Es gibt ja für vieles Listen, an denen man sich orientieren kann: der Michelin für die absolut gehobenen Ausflüge, der Slow-Food-Guide, wenn es um gutes, nachhaltiges Essen geht, aber am allerwichtigsten sind natürlich die Tipps von echten Menschen, denen man vertraut beziehungsweise, die einen gut kennen. Ich habe im Laufe der Jahre aber ein paar Indizien gesammelt, wie man ein gutes Restaurant erkennt: an der Speisekarte beispielsweise. Die lügt nicht, wenn man sie richtig lesen kann.

Auch Maultaschen mit Kartoffelsalat können ein ganz wunderbares Essen sein. Foto: Ferdinando Iannone

Man sieht auf den ersten Blick, ob hier gekocht oder nur zusammengestellt wird. Eine Karte, die in alle Himmelsrichtungen zeigt, von Sushi über Pasta bis zum Wiener Schnitzel, ist kein Zeichen von Vielfalt, sondern von Konzeptlosigkeit. Kühlhaus statt Küche. Umgekehrt gilt: Wenn eine Karte schmal ist, dann bedeutet das meistens, dass jemand weiß, was er kann. Auch ganz ohne Karte funktioniert das übrigens, das durfte ich neulich an einem Samstagmittag erleben: Drei Gänge, erst Rochen mit Spargel, dann Schwarzfederhuhn, Mangold, Kartoffelgratin. Zum Abschluss ein Zitronensorbet. Bedient von zwei ungelernten, aber arg herzlichen Aushilfen. Kein Fachvokabular, kein Storytelling über die Herkunft des Salzes. Dafür ehrliche Aufmerksamkeit. Man kann über Garpunkte streiten. Über Herzlichkeit nicht. Das ist es, was einen guten Restaurantbesuch ausmacht. Gastronomie, die vergisst, dass es um Gastfreundschaft und Gastgeben geht, hat irgendwo einen entscheidenden Fehler gemacht.
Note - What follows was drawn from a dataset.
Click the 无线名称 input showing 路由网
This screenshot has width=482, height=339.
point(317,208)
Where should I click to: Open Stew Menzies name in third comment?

Es gibt Kleinigkeiten, auf die man mit der Zeit fast schon unbewusst achtet: ob das Brot frisch, die Butter streichzart ist, das Wasser nachgefüllt wird, bevor man es selbst bemerkt. Und am Ende geht es schlichtweg darum, ob es schmeckt. Nicht mehr, aber auch nicht weniger. Geschmack aber ist ja keine Disziplin mit einheitlichen Regeln. Wer daheim glücklich mit Käse überbackenes Gemüse futtert, wird beim makellosen Rostbraten nicht zwangsläufig in Freudentränen ausbrechen.

Dazu kommen Anlass, Budget, Laune, Begleitung. Die Qualität eines Abends misst sich nicht in Sternen oder in der Höhe des Bewirtungsbelegs. Sie misst sich an dem, was einem selbst wichtig ist. Und das ist der ganz persönliche Geschmack. Der sich übrigens auch im Laufe des Lebens stetig ändert.